Given the emergency nature of the COVID-19 pandemic, extra funding and resources were provided to scientists to rapidly develop these vaccines. Scientists were able to follow the same safety and scientific processes they do for other vaccines and medications. The process was accelerated by performing several steps at the same time, but nothing was skipped. Because people were eager to be vaccinated, there were many volunteers to participate in the clinical trials which also helped the process move faster.

The Pfizer and Moderna vaccines are mRNA vaccines. The mRNA technology has been studied and used for more than 10 years to treat other conditions. The vaccine works when our body’s cells use the short-lived messenger RNA (mRNA) to create a spike protein, a bump on the surface of coronavirus particles, and displays this to our immune system. In response, our immune system creates an army of protective antibodies without having to get infected with an entire COVID virus. Both the mRNA and the spike protein dissolve rapidly, leaving us with our antibody army to protect us when we are exposed to someone carrying the infectious COVID-19 virus. The viral vector vaccine, such as Johnson & Johnson and AstraZeneca, is similar except instead of using messenger RNA to deliver the genetic instructions to make the spike protein, it uses a deactivated and harmless virus. Like mRNA, the virus dissolves rapidly in our body leaving us with a robust antibody army to fight the COVID-19 virus.
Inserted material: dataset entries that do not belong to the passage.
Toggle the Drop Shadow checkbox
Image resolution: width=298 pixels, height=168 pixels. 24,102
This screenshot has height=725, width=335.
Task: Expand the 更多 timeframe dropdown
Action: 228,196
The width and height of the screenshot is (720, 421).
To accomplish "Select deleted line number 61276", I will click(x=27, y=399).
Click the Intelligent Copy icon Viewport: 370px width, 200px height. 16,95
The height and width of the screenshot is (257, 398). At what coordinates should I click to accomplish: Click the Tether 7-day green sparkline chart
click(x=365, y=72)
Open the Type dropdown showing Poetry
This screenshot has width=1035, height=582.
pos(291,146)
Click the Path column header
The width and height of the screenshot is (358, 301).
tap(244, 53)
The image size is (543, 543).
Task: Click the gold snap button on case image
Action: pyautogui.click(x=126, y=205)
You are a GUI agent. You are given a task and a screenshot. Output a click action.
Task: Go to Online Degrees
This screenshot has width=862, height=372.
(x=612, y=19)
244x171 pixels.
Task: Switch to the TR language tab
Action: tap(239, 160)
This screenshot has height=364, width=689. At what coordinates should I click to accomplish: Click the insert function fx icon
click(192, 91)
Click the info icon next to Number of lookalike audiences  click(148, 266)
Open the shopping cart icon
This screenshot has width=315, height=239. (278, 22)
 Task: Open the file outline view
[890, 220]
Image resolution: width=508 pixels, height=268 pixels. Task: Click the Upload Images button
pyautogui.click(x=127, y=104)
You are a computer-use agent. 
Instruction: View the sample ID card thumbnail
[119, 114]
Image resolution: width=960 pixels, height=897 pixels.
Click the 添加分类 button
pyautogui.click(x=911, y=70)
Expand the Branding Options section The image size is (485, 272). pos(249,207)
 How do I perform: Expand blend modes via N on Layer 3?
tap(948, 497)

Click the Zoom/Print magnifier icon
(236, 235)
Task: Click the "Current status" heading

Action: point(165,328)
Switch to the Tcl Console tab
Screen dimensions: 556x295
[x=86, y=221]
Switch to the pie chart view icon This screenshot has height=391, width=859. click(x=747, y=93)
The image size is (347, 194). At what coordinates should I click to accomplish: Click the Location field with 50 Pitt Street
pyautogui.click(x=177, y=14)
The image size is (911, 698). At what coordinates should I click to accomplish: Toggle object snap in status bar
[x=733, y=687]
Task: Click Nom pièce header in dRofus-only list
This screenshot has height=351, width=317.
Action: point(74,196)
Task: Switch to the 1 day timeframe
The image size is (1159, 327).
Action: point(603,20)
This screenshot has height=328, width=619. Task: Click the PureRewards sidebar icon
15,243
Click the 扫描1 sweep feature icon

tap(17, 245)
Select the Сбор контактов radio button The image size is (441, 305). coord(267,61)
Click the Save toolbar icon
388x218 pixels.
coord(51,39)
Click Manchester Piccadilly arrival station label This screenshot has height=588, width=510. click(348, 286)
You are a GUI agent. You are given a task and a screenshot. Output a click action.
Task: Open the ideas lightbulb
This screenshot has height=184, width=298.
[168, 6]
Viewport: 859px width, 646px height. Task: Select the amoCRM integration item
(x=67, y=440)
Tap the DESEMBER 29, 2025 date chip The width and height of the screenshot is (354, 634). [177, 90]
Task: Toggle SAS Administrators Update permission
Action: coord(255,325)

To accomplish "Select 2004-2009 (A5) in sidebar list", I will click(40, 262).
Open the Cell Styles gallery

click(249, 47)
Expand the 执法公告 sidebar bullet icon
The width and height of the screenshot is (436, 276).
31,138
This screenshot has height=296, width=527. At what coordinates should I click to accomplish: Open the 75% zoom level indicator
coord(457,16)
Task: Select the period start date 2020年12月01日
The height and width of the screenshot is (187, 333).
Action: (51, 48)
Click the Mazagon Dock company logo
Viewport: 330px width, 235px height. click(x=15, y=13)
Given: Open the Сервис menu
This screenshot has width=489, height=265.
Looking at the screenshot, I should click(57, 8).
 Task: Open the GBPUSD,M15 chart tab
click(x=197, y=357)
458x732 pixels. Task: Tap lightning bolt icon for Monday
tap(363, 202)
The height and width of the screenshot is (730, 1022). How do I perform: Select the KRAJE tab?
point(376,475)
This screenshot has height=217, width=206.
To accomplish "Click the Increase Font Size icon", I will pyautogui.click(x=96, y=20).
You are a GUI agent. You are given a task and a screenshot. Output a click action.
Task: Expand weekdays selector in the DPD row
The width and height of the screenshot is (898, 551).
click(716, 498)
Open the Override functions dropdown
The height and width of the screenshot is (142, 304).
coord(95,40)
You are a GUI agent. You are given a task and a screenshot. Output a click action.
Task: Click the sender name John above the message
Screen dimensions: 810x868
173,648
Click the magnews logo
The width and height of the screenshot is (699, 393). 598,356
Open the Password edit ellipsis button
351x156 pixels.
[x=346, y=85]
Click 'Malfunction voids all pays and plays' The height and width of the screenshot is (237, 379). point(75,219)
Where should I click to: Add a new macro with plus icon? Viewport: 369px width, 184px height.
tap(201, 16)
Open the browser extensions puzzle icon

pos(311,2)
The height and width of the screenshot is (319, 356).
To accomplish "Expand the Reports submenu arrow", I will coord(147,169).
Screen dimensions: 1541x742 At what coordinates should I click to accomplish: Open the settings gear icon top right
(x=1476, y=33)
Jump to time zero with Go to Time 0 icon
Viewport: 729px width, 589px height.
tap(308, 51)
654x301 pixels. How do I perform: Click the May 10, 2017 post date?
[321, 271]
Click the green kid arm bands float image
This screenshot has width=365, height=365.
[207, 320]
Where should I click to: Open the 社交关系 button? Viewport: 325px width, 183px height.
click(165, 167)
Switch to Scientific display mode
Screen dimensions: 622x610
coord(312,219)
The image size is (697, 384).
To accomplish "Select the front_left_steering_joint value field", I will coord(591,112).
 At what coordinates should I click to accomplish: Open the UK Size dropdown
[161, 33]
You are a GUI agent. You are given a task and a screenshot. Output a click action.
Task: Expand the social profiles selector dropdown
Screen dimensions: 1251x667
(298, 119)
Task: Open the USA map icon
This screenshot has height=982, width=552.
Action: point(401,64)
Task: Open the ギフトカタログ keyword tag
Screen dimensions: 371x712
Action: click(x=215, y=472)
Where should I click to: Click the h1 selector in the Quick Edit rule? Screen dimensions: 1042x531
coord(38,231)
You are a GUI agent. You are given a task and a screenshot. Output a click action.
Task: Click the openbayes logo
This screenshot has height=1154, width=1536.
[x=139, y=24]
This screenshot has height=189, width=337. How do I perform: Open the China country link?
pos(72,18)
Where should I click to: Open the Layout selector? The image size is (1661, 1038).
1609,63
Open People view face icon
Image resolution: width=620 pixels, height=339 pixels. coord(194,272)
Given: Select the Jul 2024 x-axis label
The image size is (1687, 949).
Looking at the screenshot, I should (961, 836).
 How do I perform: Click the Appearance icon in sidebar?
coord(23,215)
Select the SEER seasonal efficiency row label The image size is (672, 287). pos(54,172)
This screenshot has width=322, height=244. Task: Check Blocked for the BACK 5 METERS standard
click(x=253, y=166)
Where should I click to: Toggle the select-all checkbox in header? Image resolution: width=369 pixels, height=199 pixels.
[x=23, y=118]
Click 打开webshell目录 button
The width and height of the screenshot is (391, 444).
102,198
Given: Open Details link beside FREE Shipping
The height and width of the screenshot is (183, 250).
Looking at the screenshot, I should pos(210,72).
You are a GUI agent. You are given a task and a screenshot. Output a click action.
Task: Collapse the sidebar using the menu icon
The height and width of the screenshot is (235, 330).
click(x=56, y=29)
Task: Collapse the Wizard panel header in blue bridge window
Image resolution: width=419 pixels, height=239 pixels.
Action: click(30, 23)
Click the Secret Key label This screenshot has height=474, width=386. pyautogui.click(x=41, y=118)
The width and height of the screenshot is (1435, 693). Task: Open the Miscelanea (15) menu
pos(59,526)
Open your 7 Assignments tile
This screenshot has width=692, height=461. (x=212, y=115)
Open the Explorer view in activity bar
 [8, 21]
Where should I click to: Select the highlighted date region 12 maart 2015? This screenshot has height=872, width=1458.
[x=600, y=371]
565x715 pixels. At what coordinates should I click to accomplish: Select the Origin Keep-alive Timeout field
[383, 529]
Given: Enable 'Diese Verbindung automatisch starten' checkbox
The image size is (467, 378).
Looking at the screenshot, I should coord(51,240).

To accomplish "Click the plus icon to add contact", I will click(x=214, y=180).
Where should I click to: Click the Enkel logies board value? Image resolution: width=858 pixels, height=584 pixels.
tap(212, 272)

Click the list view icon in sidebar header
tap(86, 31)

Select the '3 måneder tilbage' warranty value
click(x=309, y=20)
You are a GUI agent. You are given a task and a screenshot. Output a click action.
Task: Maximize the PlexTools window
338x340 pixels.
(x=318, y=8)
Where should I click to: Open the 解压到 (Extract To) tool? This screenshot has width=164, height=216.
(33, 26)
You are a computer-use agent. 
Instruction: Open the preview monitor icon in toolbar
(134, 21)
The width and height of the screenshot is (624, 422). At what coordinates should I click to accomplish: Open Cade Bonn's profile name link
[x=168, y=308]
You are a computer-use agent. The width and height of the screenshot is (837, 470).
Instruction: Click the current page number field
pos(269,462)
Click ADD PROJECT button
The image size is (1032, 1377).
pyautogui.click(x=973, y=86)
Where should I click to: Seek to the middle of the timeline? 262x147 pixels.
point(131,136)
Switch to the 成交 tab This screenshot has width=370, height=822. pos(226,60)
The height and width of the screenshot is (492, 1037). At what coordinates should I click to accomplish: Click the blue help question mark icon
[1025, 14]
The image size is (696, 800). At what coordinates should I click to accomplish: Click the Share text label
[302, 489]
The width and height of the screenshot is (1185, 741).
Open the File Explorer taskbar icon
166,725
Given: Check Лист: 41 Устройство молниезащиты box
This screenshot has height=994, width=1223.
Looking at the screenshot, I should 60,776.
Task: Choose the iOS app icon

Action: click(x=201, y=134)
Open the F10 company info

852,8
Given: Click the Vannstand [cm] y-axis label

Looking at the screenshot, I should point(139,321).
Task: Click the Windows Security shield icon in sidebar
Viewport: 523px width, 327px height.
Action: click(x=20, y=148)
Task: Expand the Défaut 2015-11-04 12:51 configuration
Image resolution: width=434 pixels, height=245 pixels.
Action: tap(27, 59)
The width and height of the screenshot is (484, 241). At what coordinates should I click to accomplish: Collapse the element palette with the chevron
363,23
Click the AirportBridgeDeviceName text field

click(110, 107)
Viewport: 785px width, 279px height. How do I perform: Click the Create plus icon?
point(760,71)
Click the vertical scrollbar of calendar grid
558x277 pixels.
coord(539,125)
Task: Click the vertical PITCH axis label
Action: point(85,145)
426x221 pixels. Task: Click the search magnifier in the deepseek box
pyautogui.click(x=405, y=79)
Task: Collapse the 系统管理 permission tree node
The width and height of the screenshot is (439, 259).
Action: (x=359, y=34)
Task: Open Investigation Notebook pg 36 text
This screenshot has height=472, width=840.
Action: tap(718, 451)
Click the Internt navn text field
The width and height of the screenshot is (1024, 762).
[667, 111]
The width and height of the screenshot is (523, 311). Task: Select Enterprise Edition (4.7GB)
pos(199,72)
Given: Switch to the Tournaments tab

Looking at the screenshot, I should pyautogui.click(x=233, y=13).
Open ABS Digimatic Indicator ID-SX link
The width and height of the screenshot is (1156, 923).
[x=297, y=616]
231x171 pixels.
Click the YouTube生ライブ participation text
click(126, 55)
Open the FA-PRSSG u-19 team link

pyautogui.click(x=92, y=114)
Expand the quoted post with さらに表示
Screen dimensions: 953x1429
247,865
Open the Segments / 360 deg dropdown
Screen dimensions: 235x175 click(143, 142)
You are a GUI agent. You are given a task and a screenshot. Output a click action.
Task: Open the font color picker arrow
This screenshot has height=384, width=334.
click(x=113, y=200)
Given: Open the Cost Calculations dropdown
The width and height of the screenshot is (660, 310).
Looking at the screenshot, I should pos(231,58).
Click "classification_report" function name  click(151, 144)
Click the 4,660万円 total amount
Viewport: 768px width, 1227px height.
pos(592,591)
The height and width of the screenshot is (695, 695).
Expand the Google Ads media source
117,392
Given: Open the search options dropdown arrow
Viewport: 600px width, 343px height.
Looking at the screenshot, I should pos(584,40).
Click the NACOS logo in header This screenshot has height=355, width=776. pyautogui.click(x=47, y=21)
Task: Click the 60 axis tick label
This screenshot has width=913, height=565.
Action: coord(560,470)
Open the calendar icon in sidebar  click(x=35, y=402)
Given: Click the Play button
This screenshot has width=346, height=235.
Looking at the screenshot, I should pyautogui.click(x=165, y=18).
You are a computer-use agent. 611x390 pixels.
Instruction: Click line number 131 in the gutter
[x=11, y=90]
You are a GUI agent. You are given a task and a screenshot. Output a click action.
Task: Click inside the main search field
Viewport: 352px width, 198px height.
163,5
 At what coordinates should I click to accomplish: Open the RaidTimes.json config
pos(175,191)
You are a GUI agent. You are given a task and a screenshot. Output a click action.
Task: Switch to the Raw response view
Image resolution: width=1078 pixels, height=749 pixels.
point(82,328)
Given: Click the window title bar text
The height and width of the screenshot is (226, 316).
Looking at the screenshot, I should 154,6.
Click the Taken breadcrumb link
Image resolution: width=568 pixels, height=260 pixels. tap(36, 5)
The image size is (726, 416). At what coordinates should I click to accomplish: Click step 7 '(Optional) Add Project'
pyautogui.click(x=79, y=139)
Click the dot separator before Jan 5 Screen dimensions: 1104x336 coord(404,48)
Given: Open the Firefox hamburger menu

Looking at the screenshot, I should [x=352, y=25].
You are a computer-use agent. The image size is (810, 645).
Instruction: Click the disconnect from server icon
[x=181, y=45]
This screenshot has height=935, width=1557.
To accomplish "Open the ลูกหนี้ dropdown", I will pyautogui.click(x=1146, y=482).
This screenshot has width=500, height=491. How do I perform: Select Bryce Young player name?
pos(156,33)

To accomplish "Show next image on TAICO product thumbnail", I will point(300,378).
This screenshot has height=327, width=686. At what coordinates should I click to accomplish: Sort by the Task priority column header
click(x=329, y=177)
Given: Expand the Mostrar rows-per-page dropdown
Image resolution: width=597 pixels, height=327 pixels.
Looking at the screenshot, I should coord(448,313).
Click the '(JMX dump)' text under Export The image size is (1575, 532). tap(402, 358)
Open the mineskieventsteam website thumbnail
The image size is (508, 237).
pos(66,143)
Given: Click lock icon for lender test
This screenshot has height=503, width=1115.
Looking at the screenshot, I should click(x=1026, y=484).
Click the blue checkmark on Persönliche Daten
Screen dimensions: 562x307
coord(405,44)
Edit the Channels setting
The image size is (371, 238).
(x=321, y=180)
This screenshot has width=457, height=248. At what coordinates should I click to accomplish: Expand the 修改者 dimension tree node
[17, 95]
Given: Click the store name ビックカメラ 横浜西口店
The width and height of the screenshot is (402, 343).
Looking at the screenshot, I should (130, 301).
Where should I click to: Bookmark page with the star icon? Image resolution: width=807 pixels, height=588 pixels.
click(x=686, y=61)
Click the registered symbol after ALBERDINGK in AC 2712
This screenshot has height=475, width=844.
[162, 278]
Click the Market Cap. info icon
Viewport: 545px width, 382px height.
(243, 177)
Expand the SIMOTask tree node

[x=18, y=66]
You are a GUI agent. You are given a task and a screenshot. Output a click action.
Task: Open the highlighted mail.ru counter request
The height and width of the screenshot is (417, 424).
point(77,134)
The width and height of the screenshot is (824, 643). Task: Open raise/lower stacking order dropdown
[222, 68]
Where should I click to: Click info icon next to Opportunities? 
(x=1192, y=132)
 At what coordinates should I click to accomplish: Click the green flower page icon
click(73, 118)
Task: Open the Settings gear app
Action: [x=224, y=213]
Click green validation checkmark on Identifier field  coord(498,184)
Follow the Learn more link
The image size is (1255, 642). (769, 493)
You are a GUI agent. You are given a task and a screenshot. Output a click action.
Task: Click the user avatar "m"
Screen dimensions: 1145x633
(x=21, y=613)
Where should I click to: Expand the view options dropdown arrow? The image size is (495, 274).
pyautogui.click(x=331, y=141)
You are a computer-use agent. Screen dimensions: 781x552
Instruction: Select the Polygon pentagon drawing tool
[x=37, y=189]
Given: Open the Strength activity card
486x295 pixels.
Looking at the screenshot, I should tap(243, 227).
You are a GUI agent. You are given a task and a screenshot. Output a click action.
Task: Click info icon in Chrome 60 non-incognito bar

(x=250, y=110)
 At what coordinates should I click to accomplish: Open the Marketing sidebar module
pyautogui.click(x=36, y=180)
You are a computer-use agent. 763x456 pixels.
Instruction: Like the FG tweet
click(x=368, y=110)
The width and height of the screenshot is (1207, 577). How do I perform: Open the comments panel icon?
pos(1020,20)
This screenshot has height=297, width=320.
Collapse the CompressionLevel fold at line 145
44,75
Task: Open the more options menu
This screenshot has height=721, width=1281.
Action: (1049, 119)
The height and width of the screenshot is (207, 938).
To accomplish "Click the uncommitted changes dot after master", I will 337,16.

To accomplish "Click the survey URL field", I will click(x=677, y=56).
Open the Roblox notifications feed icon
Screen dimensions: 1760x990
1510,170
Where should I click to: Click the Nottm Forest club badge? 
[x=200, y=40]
No. The mRNA particle that is used by the vaccine does not affect DNA, (and it has no effect on fertility.) After it uses the cell machinery to create the spike protein, it dissolves and is eliminated.

Studies show that the vaccine protects individuals from developing serious forms of COVID-19, including illnesses caused by the current variants. However, until we stop the spread of the virus it can continue to mutate, and a vaccine-resistant strain could develop. The most important step in fighting variants is to quickly vaccinate as many people as possible. The more people who get sick – even mildly – with COVID-19, the greater the opportunity for the virus to mutate.

Yes. We don’t know how long the immunity lasts from natural illness, and the vaccine is made to create a longer lasting immune response. If you or your adolescent had the disease, you should get vaccinated within 90 days after you contracted the virus. If you received convalescent plasma or monoclonal antibody treatments, you should get the vaccine 90 days after treatment.

Once adolescents are fully vaccinated, they can socialize both indoors and outdoors unmasked, and they can travel in the US without needing to be tested or self-quarantine before or after travel. They can finally open up their world again and be kids!